Main attacker — Darkness Claw hits 80 and discards a Supporter from the opponent's hand.
Free chip — Water Shuriken pings 20 damage to any opposing Pokémon each turn.
Backup attacker — Nightmare Aura adds 20 damage to the opponent's Active when attaching energy.
Disruption — Jingly Noise prevents the opponent from playing Items next turn.
Pulls a damaged opposing Pokémon active for a finishing knockout.
The ideal early game starts with Chingling or Froakie. Chingling is usually the best opener against Item-heavy decks. Use it to delay Poké Ball, Rare Candy, switching cards, and other setup Items. It does not need Energy, so it can immediately create disruption while you build your Bench. Froakie should be benched as early as possible. Greninja is the deck’s long-term engine, and you want at least one Froakie protected before the opponent can target it. When possible, establish a second Froakie in slower matchups so you are not forced to rely on one evolution line. Darkrai ex should also be benched early if you have room. This gives you the option to begin using Darkness Energy attachments for passive damage once the opponent’s Active Pokémon reaches an important threshold. Use Poké Ball to find the missing setup Pokémon. If you already have Froakie, prioritize Darkrai ex or Chingling based on the matchup. If you already have Darkrai ex and Chingling, find Froakie.
The mid game begins once Greninja is online or Mega Absol ex is ready to attack. Your ideal board includes Greninja on the Bench, Darkrai ex on the Bench, Mega Absol ex in the Active Spot or prepared to attack, and enough resources in hand to use Cyrus, Mars, or Pokémon Center Lady at the right time. Water Shuriken should be used every turn, but target selection matters. Hit the Active Pokémon when it creates immediate Mega Absol ex knockout math. Hit the Bench when you want to prepare a future Cyrus target or remove a fragile support Pokémon. Mega Absol ex should attack when its Supporter discard effect matters. Do not treat it as only an 80-damage attacker. Look at the opponent’s hand and identify the card that stops your plan. Often, removing their draw card, healing card, Cyrus, or Sabrina is worth more than the attack damage itself. Attach Darkness Energy to Darkrai ex when the 20 damage creates a meaningful threshold. This may turn a two-hit knockout into a one-hit knockout, make Rocky Helmet damage matter, or prepare a Cyrus turn.

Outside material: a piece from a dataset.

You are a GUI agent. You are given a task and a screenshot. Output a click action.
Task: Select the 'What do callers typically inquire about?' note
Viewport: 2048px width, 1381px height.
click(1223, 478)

The late game is about exact prize mapping and preventing the opponent’s comeback. At this point, Greninja should have created multiple damaged targets. Look for the easiest prize route instead of always attacking the opponent’s biggest Active Pokémon. Cyrus is often the winning card. A Pokémon that has taken 20 from Water Shuriken, 20 from Darkrai ex pressure, or 20 from Rocky Helmet may be vulnerable even if it has been sitting on the Bench for several turns. Mega Absol ex becomes especially important late because it can remove the Supporter card the opponent needs to survive. If they need Pokémon Center Lady, discard it. If they need Cyrus to win, discard it. If they need Professor’s Research to find an answer, remove it before they can use it. Mars can also be powerful late when the opponent has a large hand but limited board resources. Use it after you have disrupted their Supporter options or when you know they are holding a key recovery turn.